┌──

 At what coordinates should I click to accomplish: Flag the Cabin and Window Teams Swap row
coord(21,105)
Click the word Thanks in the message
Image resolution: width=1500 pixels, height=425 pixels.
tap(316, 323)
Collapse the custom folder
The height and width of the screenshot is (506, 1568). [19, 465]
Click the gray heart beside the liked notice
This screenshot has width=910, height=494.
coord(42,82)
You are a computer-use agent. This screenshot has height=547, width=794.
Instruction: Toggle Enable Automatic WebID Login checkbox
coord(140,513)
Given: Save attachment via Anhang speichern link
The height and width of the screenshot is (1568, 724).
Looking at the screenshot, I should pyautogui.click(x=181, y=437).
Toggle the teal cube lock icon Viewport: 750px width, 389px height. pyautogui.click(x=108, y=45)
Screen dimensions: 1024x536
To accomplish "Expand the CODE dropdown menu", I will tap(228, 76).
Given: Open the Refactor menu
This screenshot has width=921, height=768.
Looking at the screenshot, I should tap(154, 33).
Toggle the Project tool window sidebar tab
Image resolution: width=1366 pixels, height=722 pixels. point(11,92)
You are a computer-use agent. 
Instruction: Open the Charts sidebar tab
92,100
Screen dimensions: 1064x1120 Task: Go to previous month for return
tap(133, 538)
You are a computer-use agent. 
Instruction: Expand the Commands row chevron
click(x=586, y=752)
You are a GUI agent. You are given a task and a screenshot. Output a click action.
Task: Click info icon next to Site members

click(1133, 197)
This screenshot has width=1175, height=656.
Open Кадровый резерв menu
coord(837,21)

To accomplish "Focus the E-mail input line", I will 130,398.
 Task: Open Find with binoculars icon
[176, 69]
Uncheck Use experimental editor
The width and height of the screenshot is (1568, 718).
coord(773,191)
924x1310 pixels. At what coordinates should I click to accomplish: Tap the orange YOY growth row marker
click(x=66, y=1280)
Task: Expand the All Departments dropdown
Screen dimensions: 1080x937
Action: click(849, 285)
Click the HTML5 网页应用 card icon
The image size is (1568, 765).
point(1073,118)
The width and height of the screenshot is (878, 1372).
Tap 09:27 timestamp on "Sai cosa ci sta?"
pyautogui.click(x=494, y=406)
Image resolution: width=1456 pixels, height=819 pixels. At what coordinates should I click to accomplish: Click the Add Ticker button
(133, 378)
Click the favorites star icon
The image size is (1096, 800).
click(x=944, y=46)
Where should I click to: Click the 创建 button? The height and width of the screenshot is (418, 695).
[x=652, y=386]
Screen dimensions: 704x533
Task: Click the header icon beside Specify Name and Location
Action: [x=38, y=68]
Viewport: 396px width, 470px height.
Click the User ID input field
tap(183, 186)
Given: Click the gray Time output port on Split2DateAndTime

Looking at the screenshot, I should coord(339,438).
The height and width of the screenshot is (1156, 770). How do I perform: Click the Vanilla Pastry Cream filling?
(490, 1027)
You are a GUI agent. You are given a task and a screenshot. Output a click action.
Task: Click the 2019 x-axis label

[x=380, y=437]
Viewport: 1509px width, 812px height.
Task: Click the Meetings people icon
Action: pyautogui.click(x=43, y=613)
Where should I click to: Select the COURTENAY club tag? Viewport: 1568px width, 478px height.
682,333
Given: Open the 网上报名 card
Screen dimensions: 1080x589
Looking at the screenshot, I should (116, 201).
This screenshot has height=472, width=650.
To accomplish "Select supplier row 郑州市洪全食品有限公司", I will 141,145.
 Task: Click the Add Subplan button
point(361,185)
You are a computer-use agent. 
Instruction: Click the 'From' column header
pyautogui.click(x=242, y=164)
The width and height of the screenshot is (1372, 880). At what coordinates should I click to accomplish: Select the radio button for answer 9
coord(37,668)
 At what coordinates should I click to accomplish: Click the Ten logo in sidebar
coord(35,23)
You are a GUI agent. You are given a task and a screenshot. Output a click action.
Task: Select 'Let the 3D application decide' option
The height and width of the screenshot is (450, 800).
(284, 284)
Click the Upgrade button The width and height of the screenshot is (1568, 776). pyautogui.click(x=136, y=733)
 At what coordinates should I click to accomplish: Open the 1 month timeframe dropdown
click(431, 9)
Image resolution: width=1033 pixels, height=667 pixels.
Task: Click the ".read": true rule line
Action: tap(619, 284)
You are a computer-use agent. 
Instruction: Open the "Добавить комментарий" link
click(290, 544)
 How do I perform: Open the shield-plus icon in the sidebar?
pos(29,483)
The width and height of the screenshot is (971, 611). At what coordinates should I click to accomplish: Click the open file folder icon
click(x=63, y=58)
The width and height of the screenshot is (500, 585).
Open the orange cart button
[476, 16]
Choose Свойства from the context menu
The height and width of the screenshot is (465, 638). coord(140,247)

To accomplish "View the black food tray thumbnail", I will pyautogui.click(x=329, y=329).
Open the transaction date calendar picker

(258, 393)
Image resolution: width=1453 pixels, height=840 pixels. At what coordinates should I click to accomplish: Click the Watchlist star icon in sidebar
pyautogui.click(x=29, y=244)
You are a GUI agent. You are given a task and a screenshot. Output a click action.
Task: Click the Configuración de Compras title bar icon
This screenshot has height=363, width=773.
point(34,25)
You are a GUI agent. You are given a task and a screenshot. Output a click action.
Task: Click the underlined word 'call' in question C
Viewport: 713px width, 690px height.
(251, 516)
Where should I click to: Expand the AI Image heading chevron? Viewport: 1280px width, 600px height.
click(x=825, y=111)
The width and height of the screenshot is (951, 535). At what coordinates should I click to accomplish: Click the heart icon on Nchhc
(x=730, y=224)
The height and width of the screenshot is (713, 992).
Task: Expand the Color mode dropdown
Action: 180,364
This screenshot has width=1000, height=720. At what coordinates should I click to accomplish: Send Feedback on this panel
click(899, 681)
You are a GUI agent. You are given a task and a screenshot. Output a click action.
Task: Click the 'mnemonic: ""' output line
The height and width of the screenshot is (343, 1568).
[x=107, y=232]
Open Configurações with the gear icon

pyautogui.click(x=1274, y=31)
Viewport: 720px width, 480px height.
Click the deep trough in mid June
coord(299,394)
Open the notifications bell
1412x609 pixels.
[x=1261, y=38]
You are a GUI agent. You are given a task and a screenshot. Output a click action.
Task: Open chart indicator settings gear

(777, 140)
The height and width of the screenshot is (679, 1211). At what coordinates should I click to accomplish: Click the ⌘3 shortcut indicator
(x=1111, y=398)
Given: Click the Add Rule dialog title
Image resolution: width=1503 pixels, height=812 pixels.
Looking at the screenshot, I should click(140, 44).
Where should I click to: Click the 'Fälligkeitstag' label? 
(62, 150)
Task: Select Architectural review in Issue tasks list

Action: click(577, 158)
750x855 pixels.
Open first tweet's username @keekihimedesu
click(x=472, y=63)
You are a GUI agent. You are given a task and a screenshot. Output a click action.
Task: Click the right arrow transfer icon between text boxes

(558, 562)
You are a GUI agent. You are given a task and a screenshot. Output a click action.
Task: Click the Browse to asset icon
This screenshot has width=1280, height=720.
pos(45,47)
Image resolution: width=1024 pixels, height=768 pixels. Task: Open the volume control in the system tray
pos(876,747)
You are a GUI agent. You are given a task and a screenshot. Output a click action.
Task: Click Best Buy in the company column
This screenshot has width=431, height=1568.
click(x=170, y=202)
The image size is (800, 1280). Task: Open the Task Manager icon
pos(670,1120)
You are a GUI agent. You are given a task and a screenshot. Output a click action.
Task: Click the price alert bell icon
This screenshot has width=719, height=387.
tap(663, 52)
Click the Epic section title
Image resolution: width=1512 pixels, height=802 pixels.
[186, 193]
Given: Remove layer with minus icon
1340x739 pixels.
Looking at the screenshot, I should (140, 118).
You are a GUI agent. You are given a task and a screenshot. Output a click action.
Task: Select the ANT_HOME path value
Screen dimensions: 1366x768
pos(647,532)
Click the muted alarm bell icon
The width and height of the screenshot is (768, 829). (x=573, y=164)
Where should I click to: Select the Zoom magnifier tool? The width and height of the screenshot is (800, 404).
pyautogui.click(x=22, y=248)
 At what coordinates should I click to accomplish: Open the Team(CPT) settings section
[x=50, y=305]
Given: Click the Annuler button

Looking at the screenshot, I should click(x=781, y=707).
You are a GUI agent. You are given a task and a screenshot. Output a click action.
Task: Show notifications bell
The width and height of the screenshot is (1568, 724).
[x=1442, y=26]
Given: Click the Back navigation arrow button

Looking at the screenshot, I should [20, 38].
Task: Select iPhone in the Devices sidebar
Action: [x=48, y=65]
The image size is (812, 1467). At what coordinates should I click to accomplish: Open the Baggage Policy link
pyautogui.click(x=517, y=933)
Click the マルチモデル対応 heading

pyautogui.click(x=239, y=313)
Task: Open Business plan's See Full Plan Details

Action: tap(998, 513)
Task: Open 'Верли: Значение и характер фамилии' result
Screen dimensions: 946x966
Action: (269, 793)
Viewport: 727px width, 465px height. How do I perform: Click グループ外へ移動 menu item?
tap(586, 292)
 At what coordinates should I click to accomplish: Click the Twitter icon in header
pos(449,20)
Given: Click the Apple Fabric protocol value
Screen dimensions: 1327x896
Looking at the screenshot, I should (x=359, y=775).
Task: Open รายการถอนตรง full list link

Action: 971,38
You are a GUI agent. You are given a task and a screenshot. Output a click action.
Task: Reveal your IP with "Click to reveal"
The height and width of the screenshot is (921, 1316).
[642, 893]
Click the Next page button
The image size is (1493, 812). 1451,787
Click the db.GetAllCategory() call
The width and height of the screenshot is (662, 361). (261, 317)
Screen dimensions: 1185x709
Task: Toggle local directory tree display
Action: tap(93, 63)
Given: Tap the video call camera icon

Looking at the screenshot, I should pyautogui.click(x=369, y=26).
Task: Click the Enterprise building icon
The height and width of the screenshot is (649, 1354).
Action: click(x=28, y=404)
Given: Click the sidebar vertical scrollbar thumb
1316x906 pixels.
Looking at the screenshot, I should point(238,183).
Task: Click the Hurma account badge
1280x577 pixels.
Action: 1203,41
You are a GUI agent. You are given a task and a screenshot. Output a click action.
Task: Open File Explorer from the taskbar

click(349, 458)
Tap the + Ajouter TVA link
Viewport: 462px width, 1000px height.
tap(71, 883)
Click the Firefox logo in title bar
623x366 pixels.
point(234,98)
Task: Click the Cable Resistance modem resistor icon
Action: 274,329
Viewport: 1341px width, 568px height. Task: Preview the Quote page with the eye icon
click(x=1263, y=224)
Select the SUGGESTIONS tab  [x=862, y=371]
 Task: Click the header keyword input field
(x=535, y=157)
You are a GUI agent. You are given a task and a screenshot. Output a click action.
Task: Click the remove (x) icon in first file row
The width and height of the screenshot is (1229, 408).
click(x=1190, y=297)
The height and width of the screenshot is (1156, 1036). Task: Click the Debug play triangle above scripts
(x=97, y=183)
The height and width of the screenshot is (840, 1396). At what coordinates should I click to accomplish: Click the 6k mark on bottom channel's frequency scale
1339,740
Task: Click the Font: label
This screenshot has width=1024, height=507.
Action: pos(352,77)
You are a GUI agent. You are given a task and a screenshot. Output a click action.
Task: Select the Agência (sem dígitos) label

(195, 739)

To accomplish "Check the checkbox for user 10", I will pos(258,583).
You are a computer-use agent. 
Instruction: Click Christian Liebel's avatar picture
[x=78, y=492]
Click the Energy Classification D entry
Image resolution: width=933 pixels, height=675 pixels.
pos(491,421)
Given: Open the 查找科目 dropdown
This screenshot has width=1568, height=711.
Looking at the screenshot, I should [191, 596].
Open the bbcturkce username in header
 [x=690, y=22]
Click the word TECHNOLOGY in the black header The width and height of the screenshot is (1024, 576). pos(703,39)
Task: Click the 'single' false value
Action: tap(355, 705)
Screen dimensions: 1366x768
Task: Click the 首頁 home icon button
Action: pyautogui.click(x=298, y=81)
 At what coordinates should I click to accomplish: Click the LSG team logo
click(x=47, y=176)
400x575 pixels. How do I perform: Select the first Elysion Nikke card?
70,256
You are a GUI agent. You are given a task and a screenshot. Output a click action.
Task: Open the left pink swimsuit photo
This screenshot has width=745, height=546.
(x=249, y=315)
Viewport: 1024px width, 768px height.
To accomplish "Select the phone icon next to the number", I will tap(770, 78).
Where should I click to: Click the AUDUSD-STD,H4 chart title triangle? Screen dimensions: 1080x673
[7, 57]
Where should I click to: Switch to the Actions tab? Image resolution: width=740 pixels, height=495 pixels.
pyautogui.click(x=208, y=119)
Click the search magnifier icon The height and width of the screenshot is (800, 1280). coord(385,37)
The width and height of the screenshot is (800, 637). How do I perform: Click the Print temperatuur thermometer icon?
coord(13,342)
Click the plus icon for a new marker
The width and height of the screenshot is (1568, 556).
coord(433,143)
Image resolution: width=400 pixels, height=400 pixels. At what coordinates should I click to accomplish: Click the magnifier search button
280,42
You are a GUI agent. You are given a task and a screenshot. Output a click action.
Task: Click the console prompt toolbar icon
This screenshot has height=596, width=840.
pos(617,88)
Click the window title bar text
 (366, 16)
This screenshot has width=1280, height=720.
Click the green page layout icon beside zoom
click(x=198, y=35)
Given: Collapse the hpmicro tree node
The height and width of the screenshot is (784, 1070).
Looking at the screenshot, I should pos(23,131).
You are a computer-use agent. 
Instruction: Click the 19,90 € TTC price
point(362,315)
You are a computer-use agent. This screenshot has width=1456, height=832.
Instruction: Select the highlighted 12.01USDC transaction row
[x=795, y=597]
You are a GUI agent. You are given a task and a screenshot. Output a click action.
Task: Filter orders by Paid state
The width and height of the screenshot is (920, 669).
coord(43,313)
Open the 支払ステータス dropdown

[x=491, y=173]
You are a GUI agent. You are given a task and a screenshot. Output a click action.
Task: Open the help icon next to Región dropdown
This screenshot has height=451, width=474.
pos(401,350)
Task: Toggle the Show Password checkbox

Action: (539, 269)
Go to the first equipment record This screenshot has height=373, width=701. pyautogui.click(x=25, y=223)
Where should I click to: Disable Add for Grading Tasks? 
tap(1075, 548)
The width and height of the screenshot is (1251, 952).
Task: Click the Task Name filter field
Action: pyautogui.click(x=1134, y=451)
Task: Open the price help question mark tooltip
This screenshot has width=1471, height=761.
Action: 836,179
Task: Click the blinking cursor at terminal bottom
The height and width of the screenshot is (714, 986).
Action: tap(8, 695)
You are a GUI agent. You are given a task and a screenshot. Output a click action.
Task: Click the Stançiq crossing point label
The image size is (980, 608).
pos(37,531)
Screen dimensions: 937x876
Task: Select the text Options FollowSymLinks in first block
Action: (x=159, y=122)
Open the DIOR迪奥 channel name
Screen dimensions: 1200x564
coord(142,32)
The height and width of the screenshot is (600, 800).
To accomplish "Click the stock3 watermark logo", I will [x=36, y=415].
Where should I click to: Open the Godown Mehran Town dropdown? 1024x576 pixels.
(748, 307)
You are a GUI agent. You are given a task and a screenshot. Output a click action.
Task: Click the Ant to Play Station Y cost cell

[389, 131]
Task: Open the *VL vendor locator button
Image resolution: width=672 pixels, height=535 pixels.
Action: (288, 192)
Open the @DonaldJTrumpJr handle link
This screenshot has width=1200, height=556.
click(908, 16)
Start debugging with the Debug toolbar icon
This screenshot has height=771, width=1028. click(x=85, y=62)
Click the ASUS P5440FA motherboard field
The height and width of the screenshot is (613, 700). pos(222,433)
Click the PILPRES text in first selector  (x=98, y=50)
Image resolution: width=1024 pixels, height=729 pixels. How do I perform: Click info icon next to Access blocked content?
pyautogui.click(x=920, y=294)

└──

Problem statement
Return all lines of the material above in which the word "help" occurs.

Solution for this problem
Task: Open the help icon next to Región dropdown
Task: Open the price help question mark tooltip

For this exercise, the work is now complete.